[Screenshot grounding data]

-------

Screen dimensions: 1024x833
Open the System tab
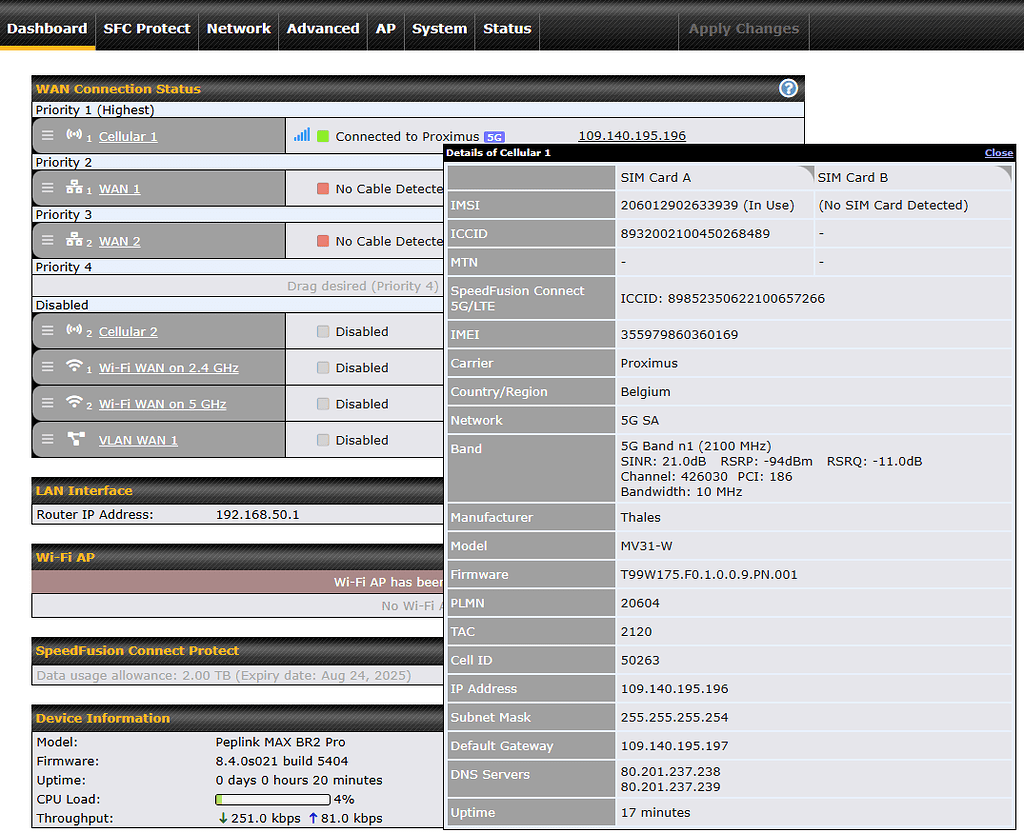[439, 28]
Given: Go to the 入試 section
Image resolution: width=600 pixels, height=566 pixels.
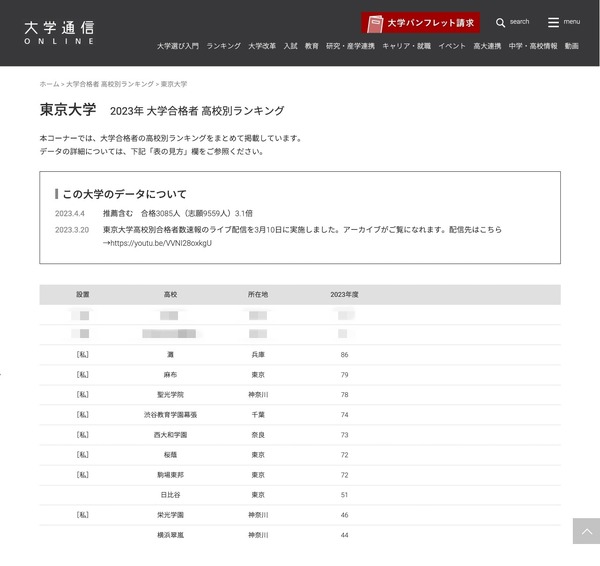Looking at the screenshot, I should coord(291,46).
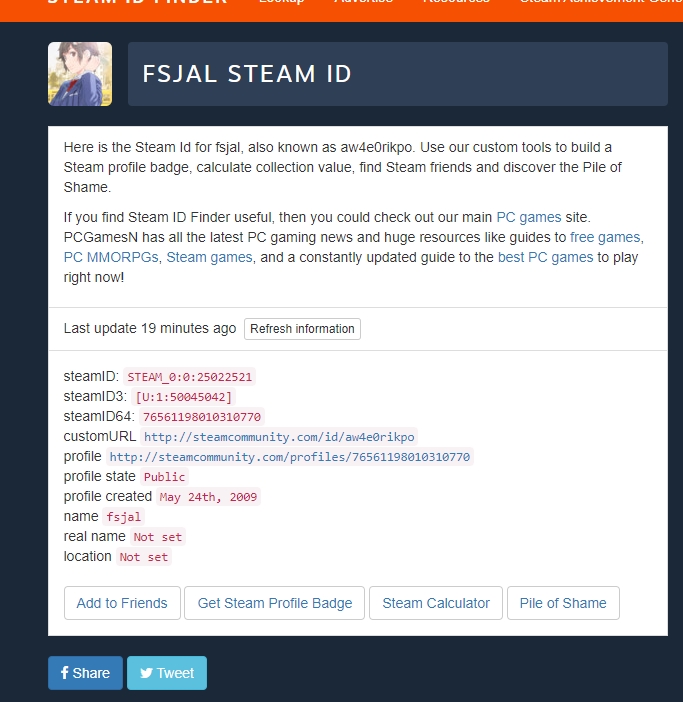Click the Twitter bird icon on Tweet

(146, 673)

-------

#### [Assignment]
Reproduce the lines from the one holding "Open the System tab" through the end of the entries above exactly, keeping both ends and dropping every picture.

#### [Output for this exercise]
Open the System tab
[439, 28]
Given: Go to the 入試 section
Image resolution: width=600 pixels, height=566 pixels.
Looking at the screenshot, I should coord(291,46).
Click the Twitter bird icon on Tweet

(146, 673)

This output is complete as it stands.